村裏的人聽說王夫人帶着添丁進京,都準備了不少東西,讓他們帶給修柏,成親若是京城,他們不會被邀請,心裏可沒有半點的人不滿,王修柏日後可是要做大官的人,能記得他們,他們就偷着樂了。說是親戚,也隔了也幾層,說白了也就是同村住着,連祖宗是不是同一人都不能說得清。
王修晉忙着囑咐劉管家和于掌櫃秋收的事,這一次進京,他也不清楚要多久才能回來,趕不趕得上秋收都是個問題,尤其他們家的稻子還比别人家早了一個月,收成如何,都是未知。地裏的農活,有劉管家帶着仆人做,王修晉倒也放心,地裏的螃蟹有吳掌櫃和他鋪子裏的夥計,王修晉也不愁,就是糧鋪的事,王修晉有些不放心,關上門,單獨吩咐于掌櫃很長時間,日後于掌櫃獨自撐場子的時候怕是不會少,現在多說幾句,以後也不用多費口舌。
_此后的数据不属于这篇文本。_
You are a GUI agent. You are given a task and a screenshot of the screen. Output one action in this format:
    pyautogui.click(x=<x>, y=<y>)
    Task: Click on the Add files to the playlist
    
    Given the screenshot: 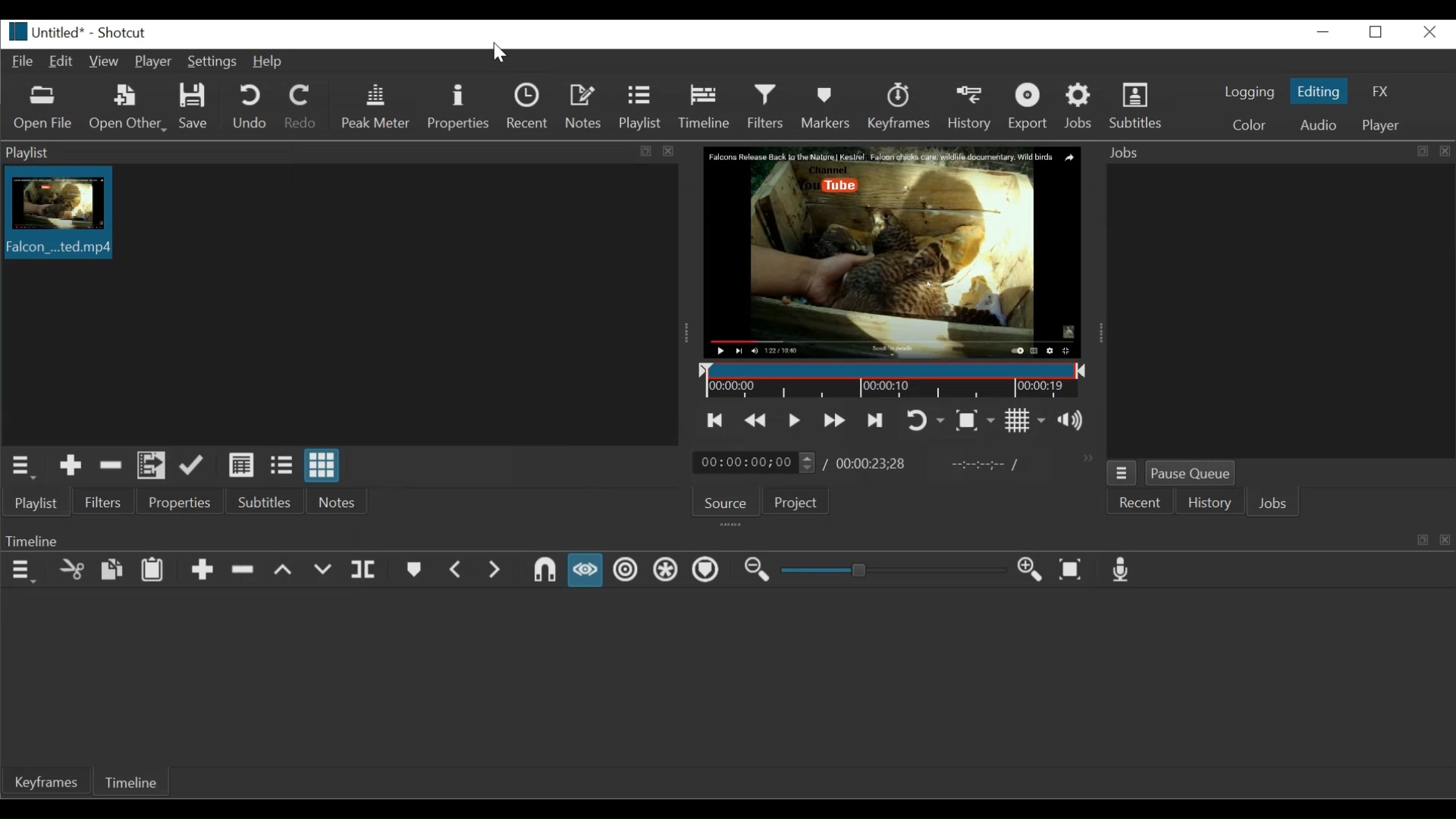 What is the action you would take?
    pyautogui.click(x=152, y=465)
    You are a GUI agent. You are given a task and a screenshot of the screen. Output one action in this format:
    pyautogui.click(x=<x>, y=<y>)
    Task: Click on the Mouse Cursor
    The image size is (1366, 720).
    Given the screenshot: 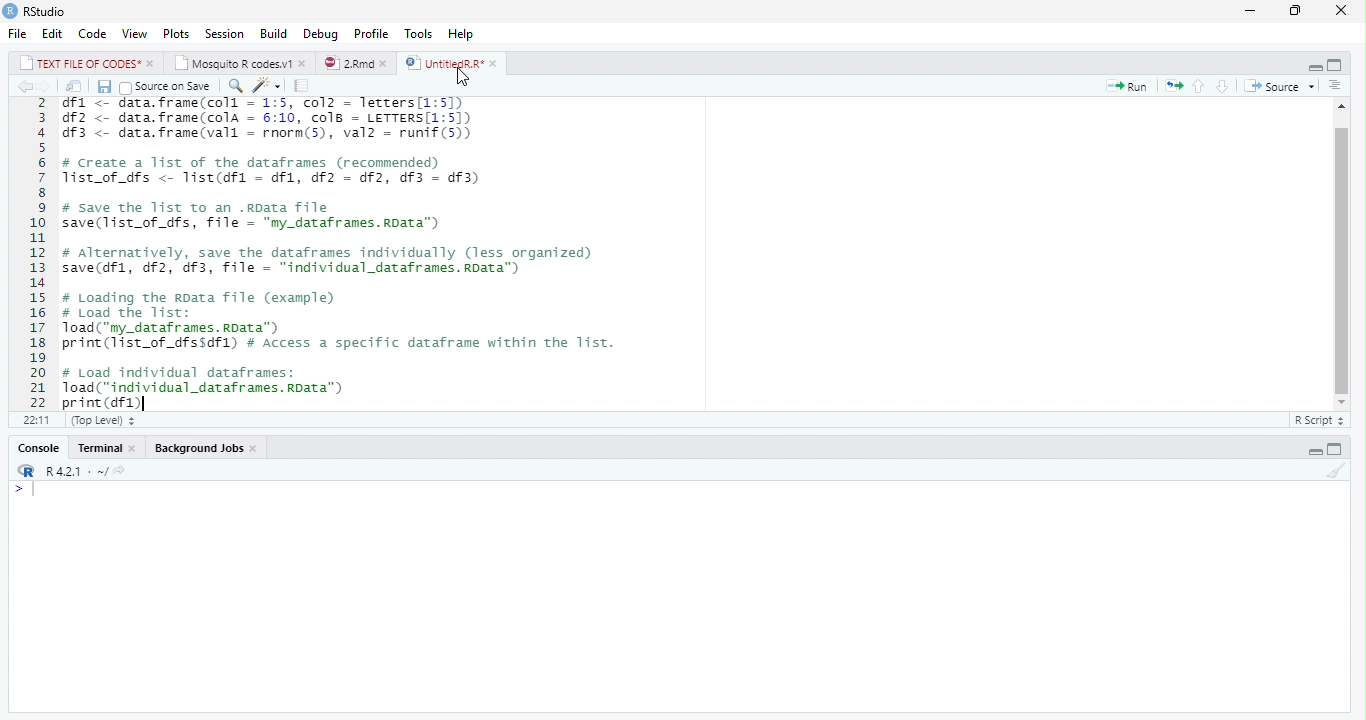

等到終于踏上進京的官道,已經是二個月後的事。馬車被王修晉改了又改,可比他們從京城回老家時的馬車舒服多了。王夫人拉着小兒的手,臉上帶着濃濃的笑意。進京城的人不少,王夫人帶着兩伺候的丫頭,王修晉隻帶一名仆人,前後兩輛馬車。寬敞大氣也足夠撐面子。原本王修晉還想去請镖師之類的,被王夫人攔住,倒是湘城的守備也不知從哪裏聽說了王家的說,派了十名士兵騎兵随行護送他們進京。王夫人仍要拒絕,王修晉先點頭同意,甭管會不會惹人參本,他們進京一路的路程不短,若沒有女眷,他絕對不會同意,他一男娃,誰能如何,隻要不要他的命,他就能尋回家。可現在進京不是他一人,便也隻能應下守備的好意。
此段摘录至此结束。